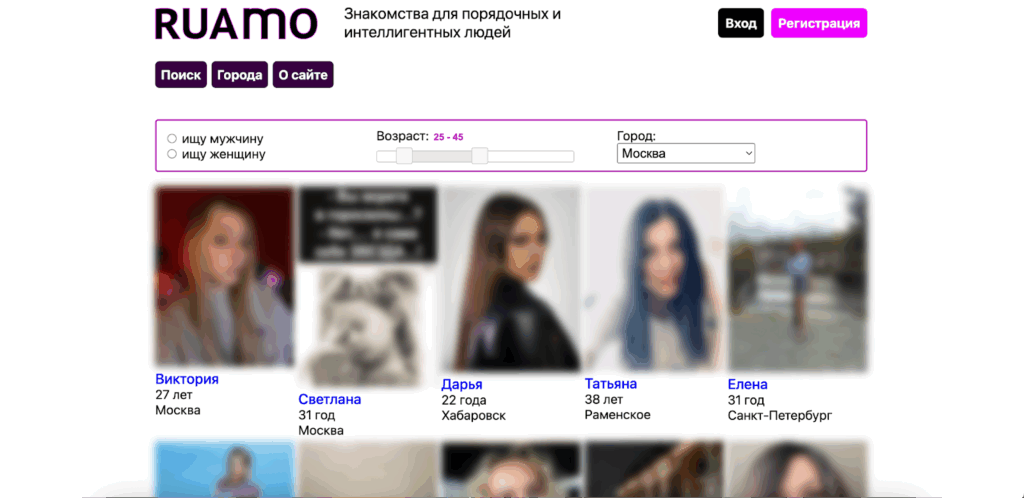Image resolution: width=1024 pixels, height=498 pixels.
Task: Open the Поиск menu item
Action: click(181, 75)
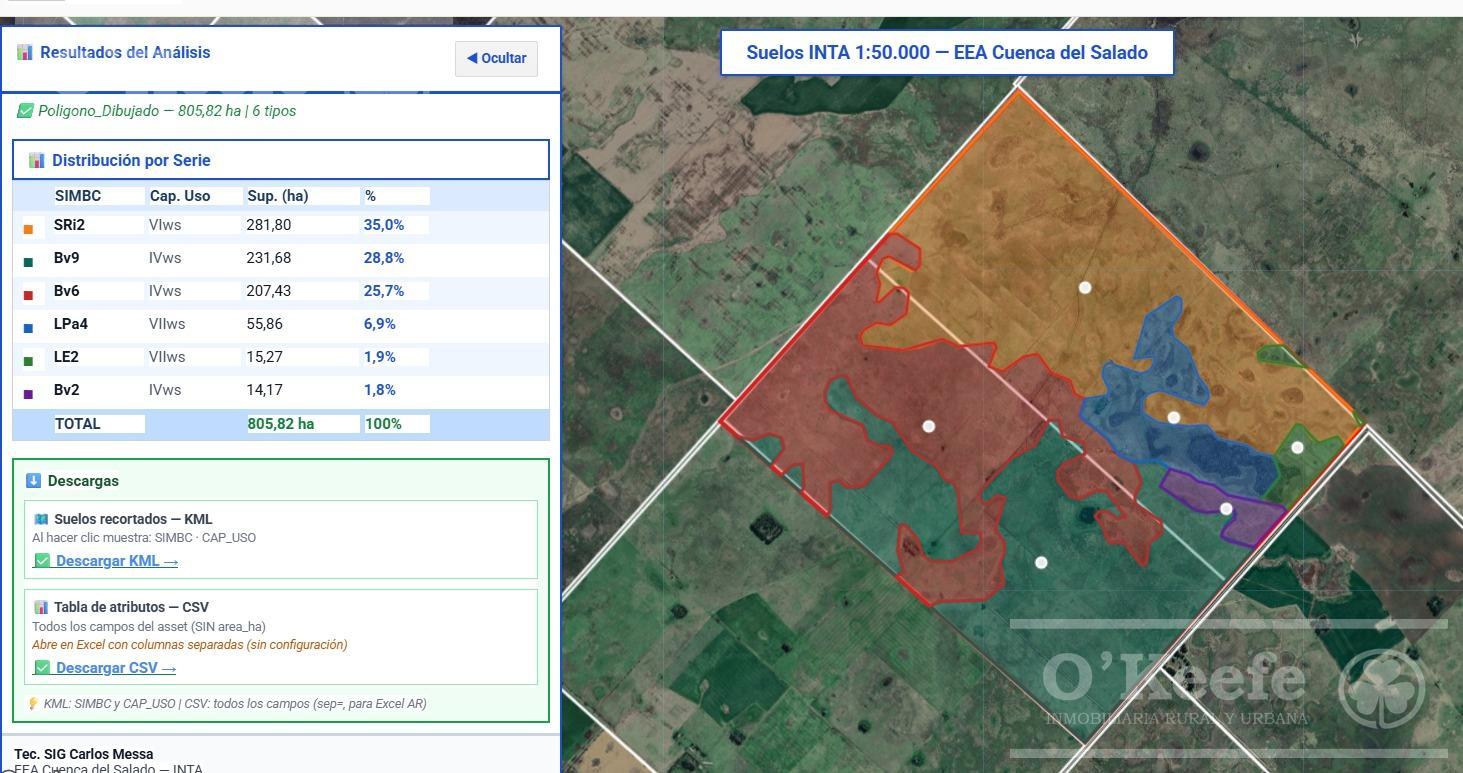The height and width of the screenshot is (773, 1463).
Task: Download the clipped soils KML file
Action: click(x=116, y=561)
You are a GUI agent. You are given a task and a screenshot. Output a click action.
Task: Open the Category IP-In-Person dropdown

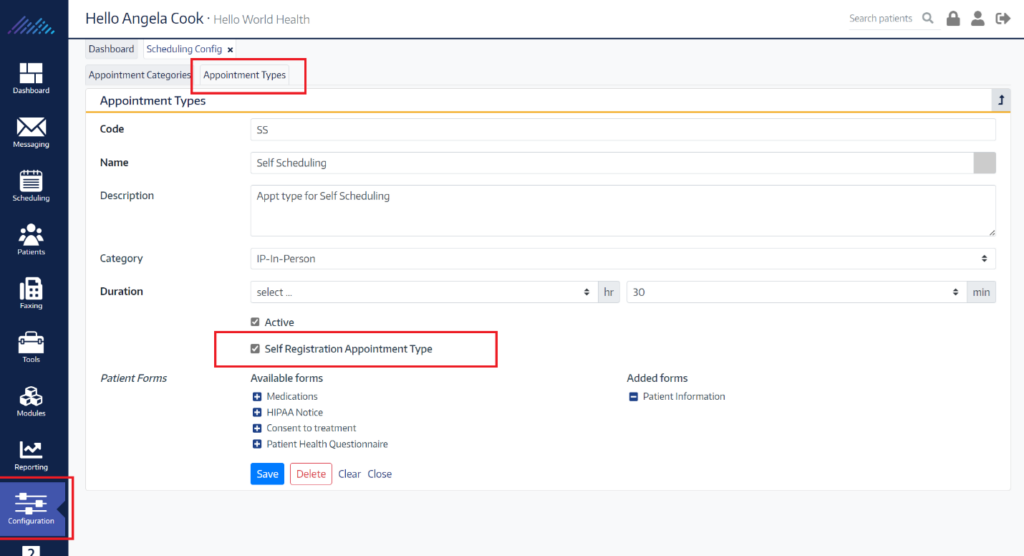(x=622, y=259)
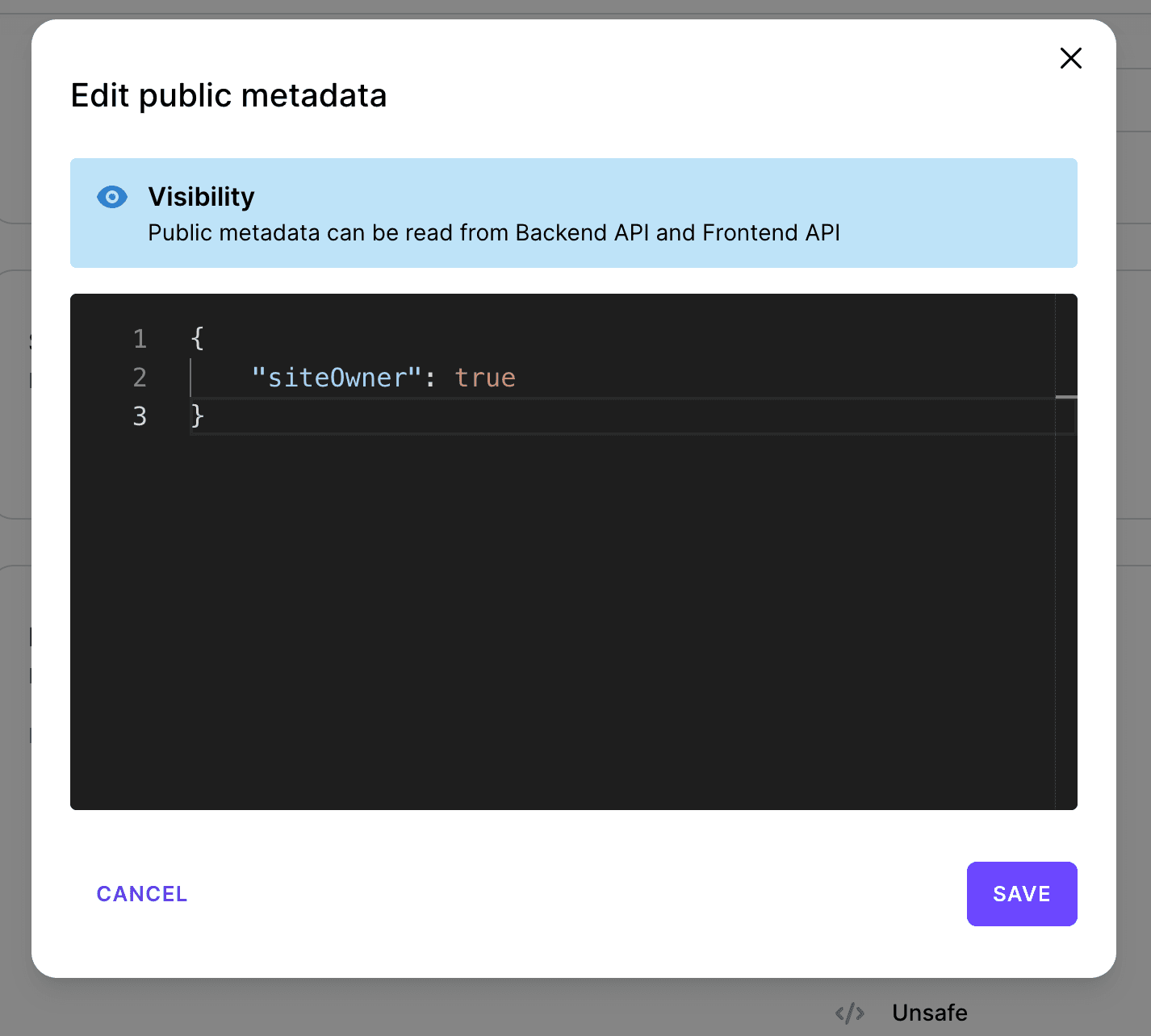Viewport: 1151px width, 1036px height.
Task: Click the true value in the JSON
Action: tap(485, 378)
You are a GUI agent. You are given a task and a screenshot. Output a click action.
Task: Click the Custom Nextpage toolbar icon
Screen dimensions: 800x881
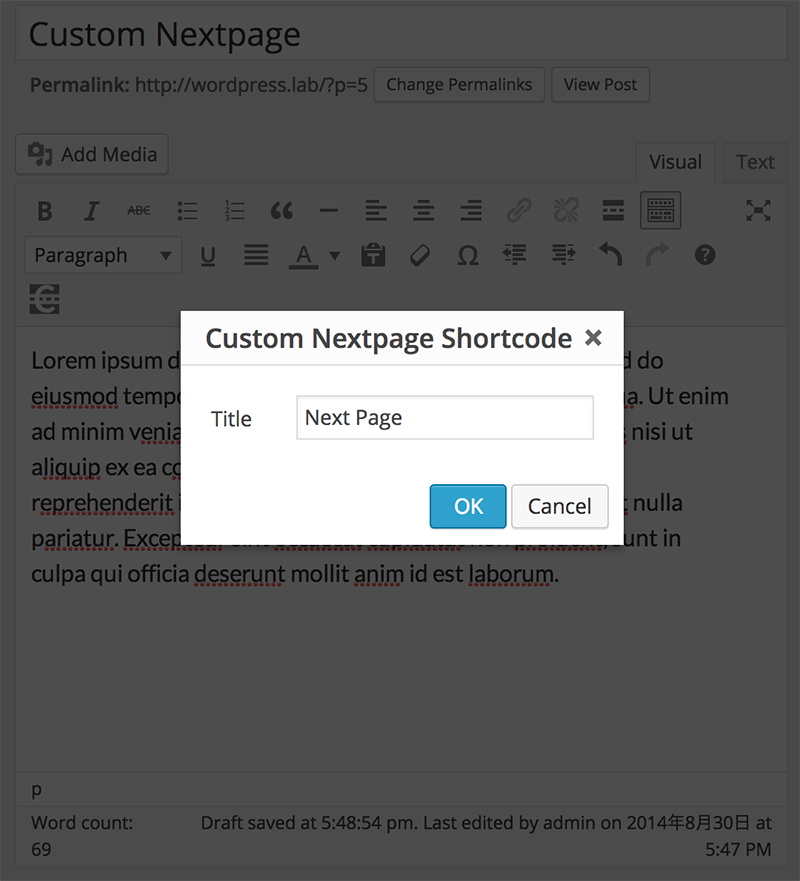[45, 299]
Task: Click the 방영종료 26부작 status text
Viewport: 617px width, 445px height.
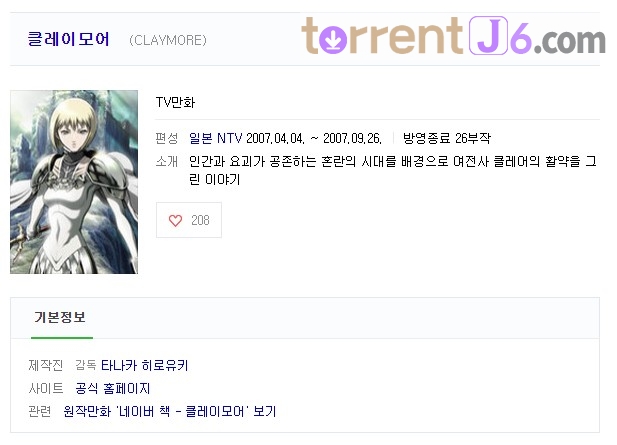Action: coord(447,138)
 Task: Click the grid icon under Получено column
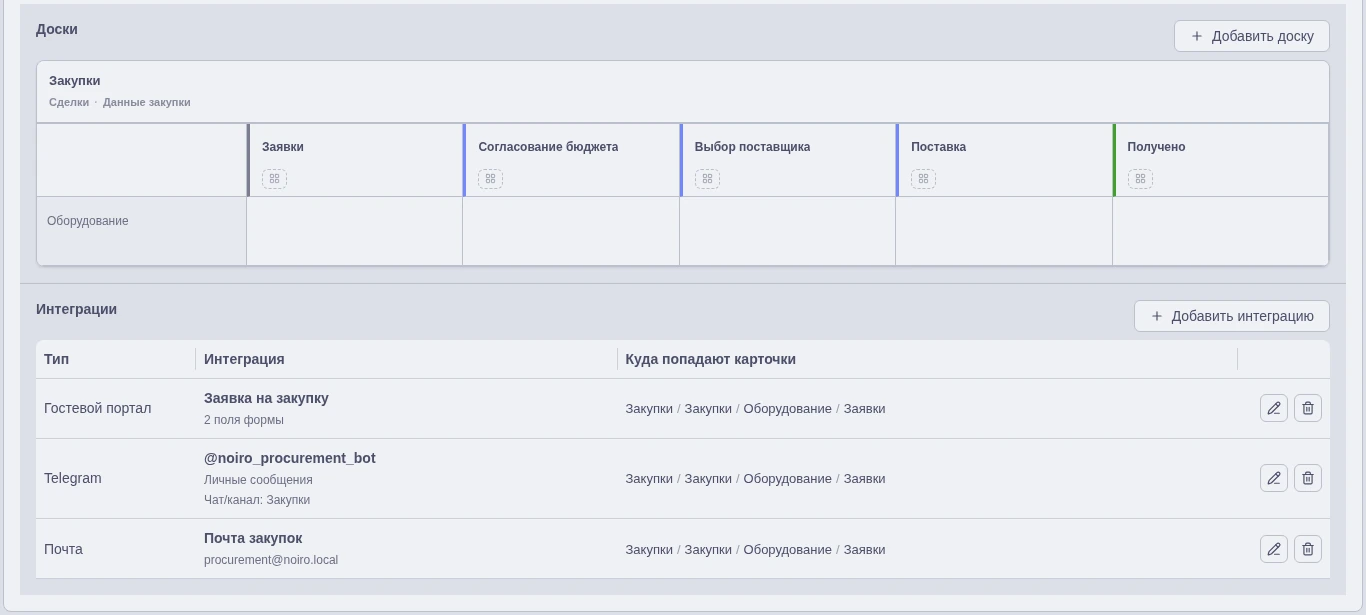[1140, 179]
--------------------------------------------------
DIRECTIONS:
Everything from the line with "Screen dimensions: 800x881" through the final line of the records above should be written out exactly, minus the pictures.

SOLVED PROBLEM:
Screen dimensions: 800x881
[45, 299]
Task: Click the 방영종료 26부작 status text
Viewport: 617px width, 445px height.
Action: coord(447,138)
 Task: Click the grid icon under Получено column
[1140, 179]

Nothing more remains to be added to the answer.